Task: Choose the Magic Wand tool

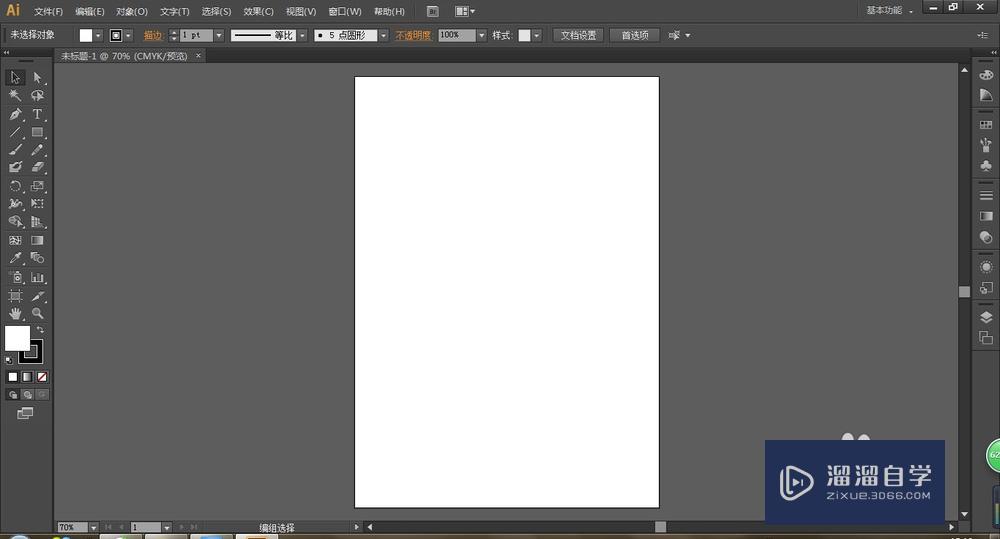Action: (x=15, y=96)
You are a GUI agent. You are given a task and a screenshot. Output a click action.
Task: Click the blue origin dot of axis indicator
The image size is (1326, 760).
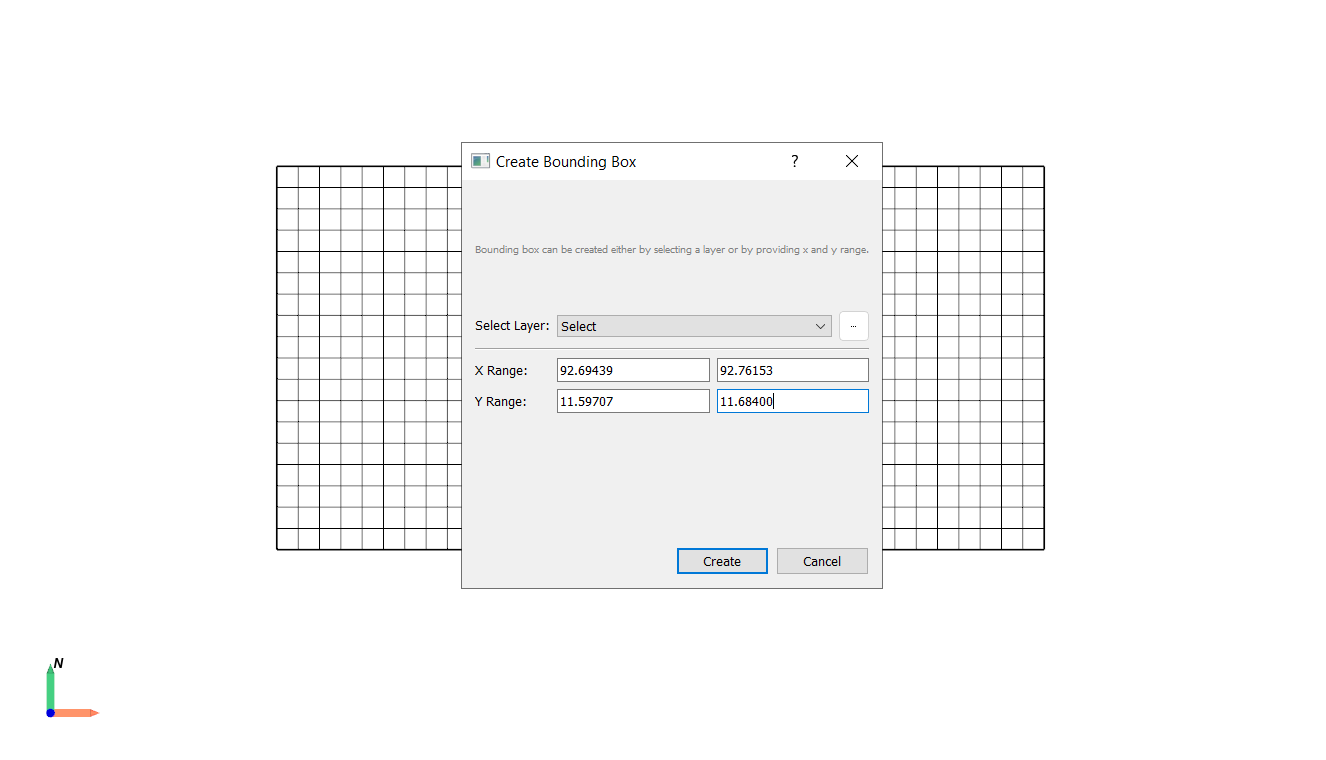[x=50, y=713]
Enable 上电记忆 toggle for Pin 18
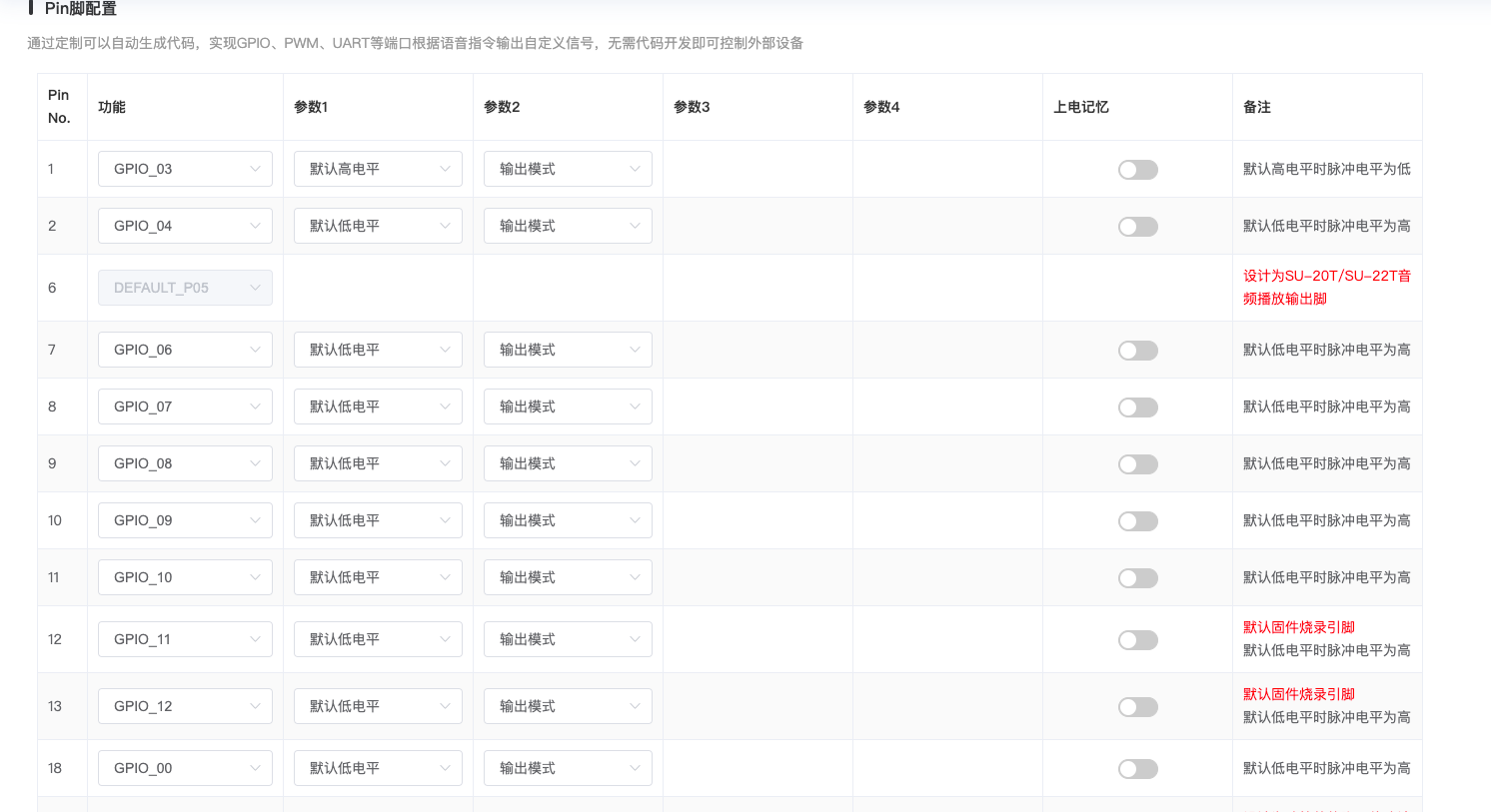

▶ PROBLEM TO WORK ON: With the pictures stripped out, return each record word for word.

▶ SOLVED EXERCISE:
Task: Choose the Magic Wand tool

Action: (x=15, y=96)
You are a GUI agent. You are given a task and a screenshot. Output a click action.
Task: Click the blue origin dot of axis indicator
The image size is (1326, 760).
[x=50, y=713]
Enable 上电记忆 toggle for Pin 18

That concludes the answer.